Alberta's specialty coffee scene is anchored by Calgary and Edmonton — two of the strongest indie roasting markets in Canada — extended by Banff and Canmore's mountain-town energy. The province's 17 active independent roasters include nationally-recognized names like Phil & Sebastian, Monogram, and Transcend.

17 independent roasters listed

Calgary anchors Alberta's specialty coffee scene with 11 active independent roasters and a national reputation built largely on Phil & Sebastian Coffee Roasters and Monogram Coffee — two operators whose technical sourcing and roasting work has put the city on the international specialty coffee map. Fratello Coffee Roasters is one of the longer-running Calgary specialty operations, joined by Rosso Coffee Roasters (multiple cafes across the metro), Canadian Heritage Roasting Company, Devil's Head Coffee, Hammer & Chip Coffee, Q.Lab Coffee, Sought x Found Coffee, and The Roasterie. The Calgary specialty scene has matured into one of the strongest indie coffee markets in Canada, with operators running cafe-roastery hybrids alongside wholesale programs that reach across the prairies.

Edmonton runs Alberta's other major specialty scene, with five active independent roasters serving a market shaped by the University of Alberta, the provincial government, and a downtown that's been steadily reinvented over the last decade. Transcend Coffee — one of the longer-running Edmonton specialty operators — anchors the city's coffee identity, joined by Iconoclast Coffee Roasters, Rogue Wave Coffee, Candid Coffee Roasters, and The Colombian Coffee Bar & Roastery. The interplay between Calgary and Edmonton keeps the province's coffee culture from feeling like a single-city scene, and the QE2 corridor effectively functions as Alberta's specialty spine.

The Canadian Rockies add their own distinct coffee identity.

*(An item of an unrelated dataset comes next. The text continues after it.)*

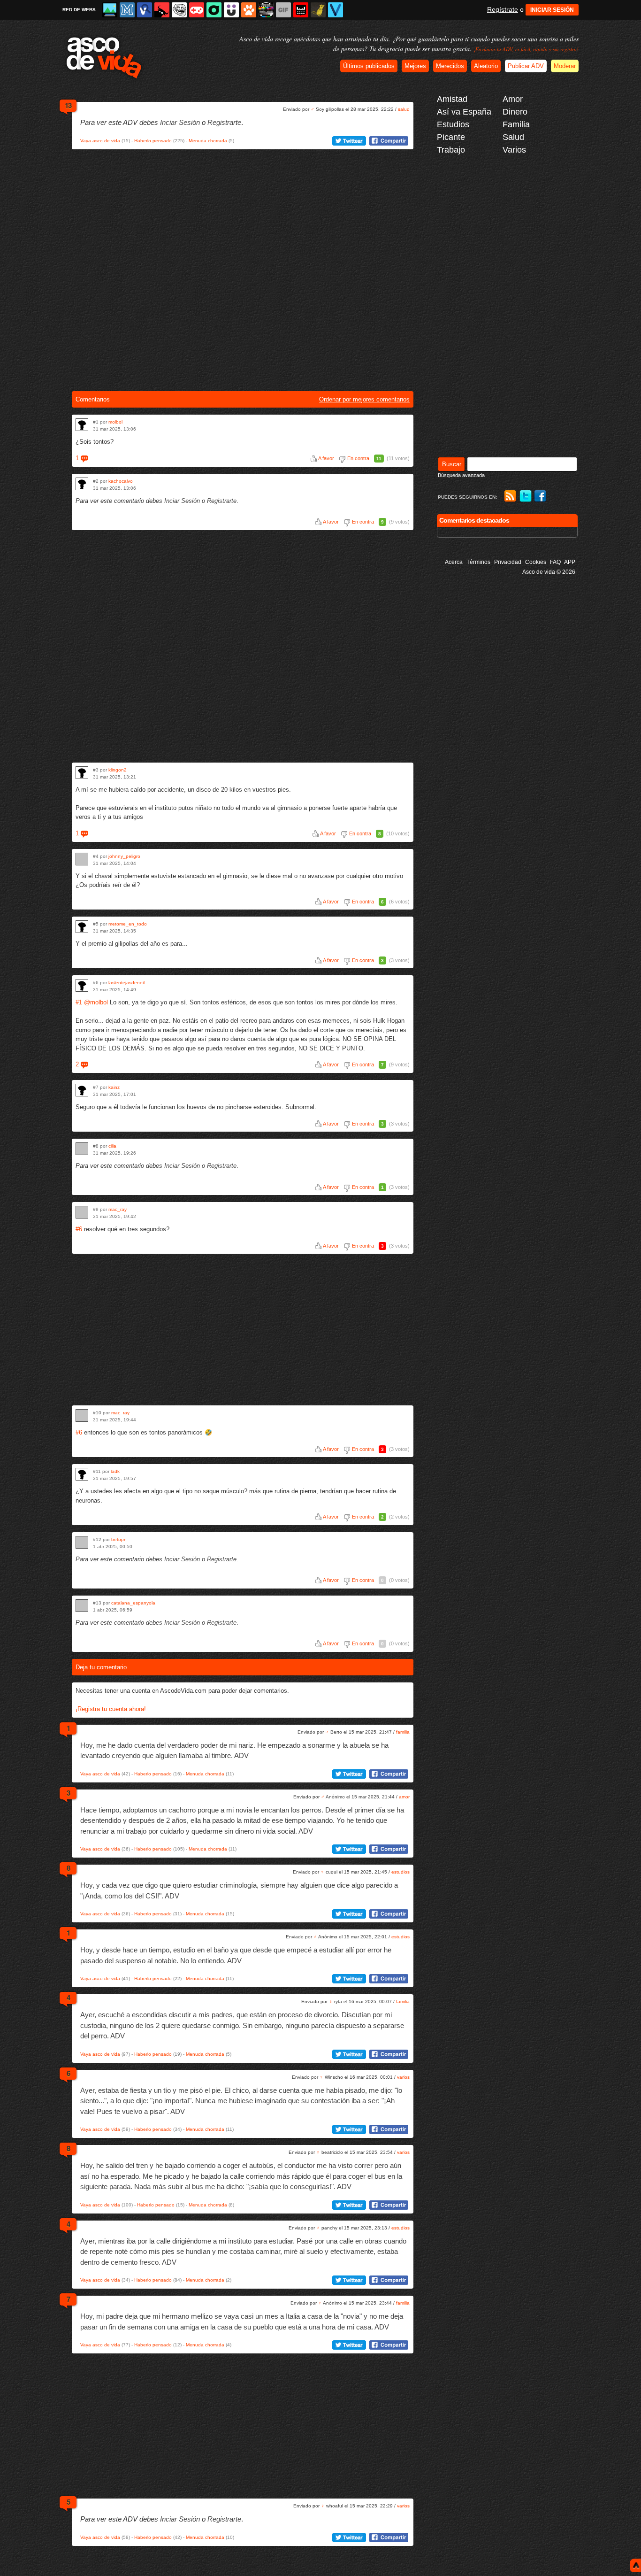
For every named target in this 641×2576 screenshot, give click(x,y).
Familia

Banff Roasting Company serves the national-park gateway town. Canmore's Eclipse Coffee Roasters covers the Bow Valley specialty corridor. The mountain-town coffee scene runs at its own pace — serving a customer base that mixes year-round residents with the millions of annual visitors drawn to the Rockies. The 17 active independent Alberta roasters represent a province whose coffee culture spans urban density and alpine resort, with both modes producing genuinely serious work.